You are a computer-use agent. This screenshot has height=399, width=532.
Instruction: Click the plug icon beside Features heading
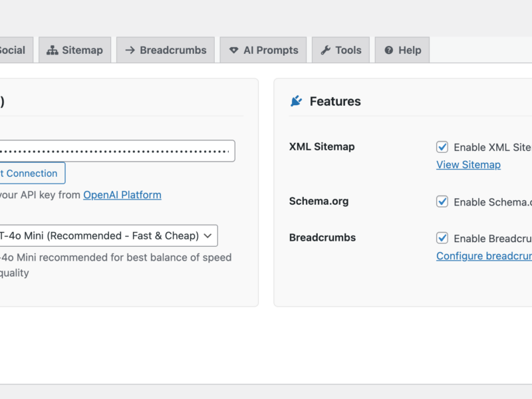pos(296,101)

----

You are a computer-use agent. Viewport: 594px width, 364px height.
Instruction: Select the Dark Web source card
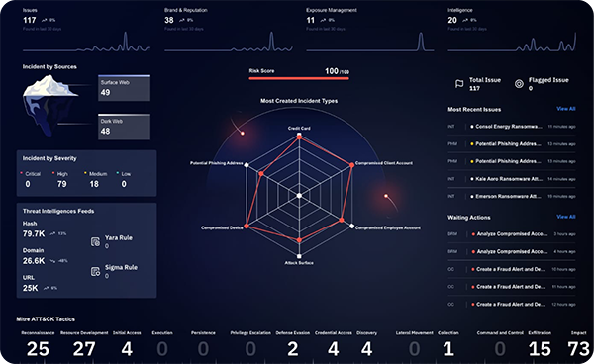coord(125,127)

----

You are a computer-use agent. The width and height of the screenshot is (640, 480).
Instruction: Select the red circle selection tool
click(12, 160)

----

■ Task goal:
Copy out each line of the material above that holds the word "width".

■ Expected answer:
You are a computer-use agent. This screenshot has height=399, width=532.
You are a computer-use agent. Viewport: 594px width, 364px height.
You are a computer-use agent. The width and height of the screenshot is (640, 480).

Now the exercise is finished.